So you think you know your kid, right? I mean, you’ve been with him 92% of his life. The other 8% was spent at a babysitter’s, the church nursery, and grandma’s. And 20% of that time, he spent sleeping. So really, only 6.4% of his life has been spent awake and away from you. Every other minute, he’s been with you. Awake, asleep, eating, playing, with you. You know him best.
You know his likes, his dislikes, and all his habits. And you can imagine that the 6.4% of his life that you’re away and he’s awake is very similar to the time when he’s with you. I mean, you know him. You really really do.
Then a day comes when you realize that you actually don’t. All this time, he’s been leading a double life. At least during part of that 6.4% of time, he has. Your 2-year-old boy has a whole other life that you know nothing about.
Let me explain…
Today when I got to Bev’s house to pick up the kids, Jacob was sitting on the ground drinking milk from a sippy cup. He looked up at me and said something about a ba-ba. I thought he was teasing and joked, “Is that your ba-ba?”
He smiled big and giggled. “Noooo…” he says.
“That’s right,” I say, “you’re a big boy. You don’t need a ba-ba.”
Bev looks at me. “You don’t give him a bottle?”
Surprised, I look at her. “No. Not for about a year now. Why? Do you?”
She smiles and starts to giggle. “Um, yeah… Then how do you put him down for a nap?”
“I just lay him in his crib. He plays and talks and goes to sleep. Why? What do you do?”

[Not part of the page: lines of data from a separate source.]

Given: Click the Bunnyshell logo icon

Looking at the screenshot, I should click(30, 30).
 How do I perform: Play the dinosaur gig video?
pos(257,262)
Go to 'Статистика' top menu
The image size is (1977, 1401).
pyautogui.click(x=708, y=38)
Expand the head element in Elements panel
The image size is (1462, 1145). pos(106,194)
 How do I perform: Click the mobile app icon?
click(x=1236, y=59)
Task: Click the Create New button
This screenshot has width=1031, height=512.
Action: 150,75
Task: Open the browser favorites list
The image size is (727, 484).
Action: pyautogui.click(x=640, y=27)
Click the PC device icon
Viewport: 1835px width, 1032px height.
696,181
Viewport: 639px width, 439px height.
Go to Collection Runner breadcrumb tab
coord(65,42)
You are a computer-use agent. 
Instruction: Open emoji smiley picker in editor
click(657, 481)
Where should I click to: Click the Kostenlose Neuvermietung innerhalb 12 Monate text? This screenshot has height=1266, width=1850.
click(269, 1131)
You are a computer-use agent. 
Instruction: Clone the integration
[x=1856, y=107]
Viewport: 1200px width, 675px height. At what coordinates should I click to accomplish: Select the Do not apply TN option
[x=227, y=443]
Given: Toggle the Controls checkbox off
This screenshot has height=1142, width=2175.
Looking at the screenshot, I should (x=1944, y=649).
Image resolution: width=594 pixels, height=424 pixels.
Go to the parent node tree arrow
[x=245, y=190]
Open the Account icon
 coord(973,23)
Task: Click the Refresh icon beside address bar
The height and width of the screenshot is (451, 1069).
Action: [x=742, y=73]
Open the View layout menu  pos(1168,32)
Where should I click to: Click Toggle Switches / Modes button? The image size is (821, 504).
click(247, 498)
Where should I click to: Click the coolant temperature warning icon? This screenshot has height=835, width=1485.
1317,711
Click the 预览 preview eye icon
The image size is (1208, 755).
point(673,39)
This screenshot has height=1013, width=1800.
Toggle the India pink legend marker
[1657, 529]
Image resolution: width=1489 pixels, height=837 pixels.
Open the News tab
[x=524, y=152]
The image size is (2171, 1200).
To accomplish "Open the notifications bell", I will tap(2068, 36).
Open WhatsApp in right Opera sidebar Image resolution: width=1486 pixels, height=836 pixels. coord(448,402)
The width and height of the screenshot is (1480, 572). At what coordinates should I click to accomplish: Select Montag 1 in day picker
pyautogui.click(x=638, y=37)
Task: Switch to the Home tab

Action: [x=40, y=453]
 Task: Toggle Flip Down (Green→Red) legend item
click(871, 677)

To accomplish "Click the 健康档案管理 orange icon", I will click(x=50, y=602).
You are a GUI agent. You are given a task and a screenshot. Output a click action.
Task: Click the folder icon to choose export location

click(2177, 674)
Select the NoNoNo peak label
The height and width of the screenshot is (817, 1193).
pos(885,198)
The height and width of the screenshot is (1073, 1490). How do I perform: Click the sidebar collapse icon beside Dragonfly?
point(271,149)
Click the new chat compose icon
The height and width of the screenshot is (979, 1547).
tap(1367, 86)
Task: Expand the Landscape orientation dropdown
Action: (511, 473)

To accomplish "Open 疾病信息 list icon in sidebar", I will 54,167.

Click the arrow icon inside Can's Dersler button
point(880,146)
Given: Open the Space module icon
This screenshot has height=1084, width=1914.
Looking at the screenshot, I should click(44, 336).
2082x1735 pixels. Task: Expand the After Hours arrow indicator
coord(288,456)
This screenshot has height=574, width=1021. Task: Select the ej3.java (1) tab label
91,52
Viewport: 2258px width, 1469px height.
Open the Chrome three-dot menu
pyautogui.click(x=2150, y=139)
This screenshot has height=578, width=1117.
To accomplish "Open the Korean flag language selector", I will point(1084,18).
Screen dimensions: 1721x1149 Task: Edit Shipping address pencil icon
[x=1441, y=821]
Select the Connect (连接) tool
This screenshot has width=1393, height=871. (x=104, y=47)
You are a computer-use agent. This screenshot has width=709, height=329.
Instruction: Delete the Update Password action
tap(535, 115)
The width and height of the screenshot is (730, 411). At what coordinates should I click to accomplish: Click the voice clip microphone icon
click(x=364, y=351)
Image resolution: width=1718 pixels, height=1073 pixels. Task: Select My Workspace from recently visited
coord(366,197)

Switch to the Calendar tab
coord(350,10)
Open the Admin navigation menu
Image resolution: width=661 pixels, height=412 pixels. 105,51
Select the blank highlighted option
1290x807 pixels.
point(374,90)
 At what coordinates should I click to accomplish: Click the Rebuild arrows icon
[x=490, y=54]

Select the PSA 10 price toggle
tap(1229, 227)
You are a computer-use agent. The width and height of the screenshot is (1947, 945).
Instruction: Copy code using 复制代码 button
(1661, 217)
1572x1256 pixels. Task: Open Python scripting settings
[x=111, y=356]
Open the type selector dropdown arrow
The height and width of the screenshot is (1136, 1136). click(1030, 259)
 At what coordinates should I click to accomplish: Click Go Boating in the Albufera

“I rock him. And give him a bottle. He cries for a ‘ba-ba’ if I don’t. And if I give him a bottle and don’t rock him, he cries to be rocked.”
“Really?? He cries for a ba-ba? And to be rocked???”
Bev nods.
I say, “So, he gets a bottle. Do you warm it up?”
She nods again.
We both look at Jacob, still sitting on the floor with a sippy cup. He’s been watching this whole conversation. I say to him, “So… Jacob… You get a bottle at Bev’s house before you’ll go to sleep?”
That kid, my kid, the one I know so well, looks up at us with the biggest accomplished (yet somewhat sheepish) grin, and I’m certain he let out a little “heh, heh.”
“Jacob,” I continue, “do you ask Bev to rock you when you go to sleep every day?”
Same big grin. Same knowing giggle.
Hello, wool. I see you’ve met eyes. My eyes. And Bev’s. Apparently, you’ve been pulled over them for some time now.
Last spring, just after he turned one, we stopped giving the boy bottles. All summer long with me, he didn’t get a bottle. Back to Bev’s in the fall, and he started getting them. Asking for them. Oh yeah, and he decided he didn’t know how to go to sleep on his own but needed to be rocked.
Not to mention, he has never asked for a ba-ba anywhere else. Not at church. Not at Gramma’s. Not to anyone. In fact, when playing with and feeding his sister’s dolls, he doesn’t even call them ba-bas. He gives the baby a “bottle.” Aaaannnnndd, he and I have even joked about baby-ish stuff. Like, I tip him back in my arms and say to him, “Go to sweep my wittle baby. Do you want your wittle ba-ba?” And he laughs and says in his baby-est voice, “Ma-ma. Ba-ba. Ba-ba.” And we laugh and laugh, because he’s really a big boy. A big boy that actually says “bottle,” talks in full sentences, and plays jokes. And hasn’t had a ba-ba for a year.
The boy led a double-life. Big boy at home, baby at Bev’s. He’s just two, but it worked for an entire school year.
Today, he was busted. Wish him luck tomorrow.
And then wish me luck for the next 16 years.